The SEC filed a compliant against Michael E. Cone and Greenview Investment Partners, L.P., a cannabis investment fund, for securities fraud.  From August 2017 through March 2018, Cone, a convicted criminal, used an alias and a boiler room to fraudulently raise $3.3 million from 60 investors across 26 states. Marketing materials indicated that investor's fund would be invested in cannabis related businesses that would generate a 24% annual return. In reality, Greenview had no prior  track operational track record or investment success. The money was used to fund Cone's personal expenses, including several luxury cards, and a substantial portion of the money was used to pay ponzi scheme investment returns.

The FBI raided Greenville's offices in February 2018 and seized $1.4 million in cash and assets including Rolex watches, a 2017 Bentley Flying Spur and a 2015 Rolls Royce Wraith. In March 2018, Cone was arrested on an outstanding warrant in Reno, Nevada.

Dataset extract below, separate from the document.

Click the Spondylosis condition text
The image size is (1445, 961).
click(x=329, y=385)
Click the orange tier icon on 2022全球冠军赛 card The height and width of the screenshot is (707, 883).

The SEC also released an Investor Alert that highlights the risk of investing in cannabis related stocks.  The SEC states that investors should be wary of any unregistered person contacting them with an investment opportunity that offers a fixed, large rate of return.  

Investor Alert:  Marijuana Investments and Fraud



The California Assembly passed the third reading of SB-1451 Licenses: sale to underaged persons: penalties.  The bill would provide the Bureau of Cannabis Control (Bureau) with the authority to revoke or suspend the license of a medical or recreational retailer or microbusiness that sells or provides marijuana to someone who is under the legal age of 21 or permits the underage person to consume cannabis on the licensed premises.  The suspension or revocation would be applicable to the license for the premises where there cannabis was sold, provided or consumed.  The bill also provides the Bureau with the authority to bring additional sanctions against the licensee for the violations.


Canada posted an informational bulletin for licensed producers discussing the restrictions on cannabis advertisements and the corresponding penalty for non-compliance.  Canada's Food and Drug Act (FDA) prohibits advertisements for food or drugs as a treatment or cure for certain diseases published by the government.  In addition, labeling and advertisements must not produce a false impression as to the product's character, value, quantity, composition, merit or safety.  

Licensed producers should seek guidance from local counsel to ensure that advertisements and labeling comply with the FDA as penalties can range from $250,000 to $5,000,000, or to a term of imprisonment ranging from six months to two years, or to both.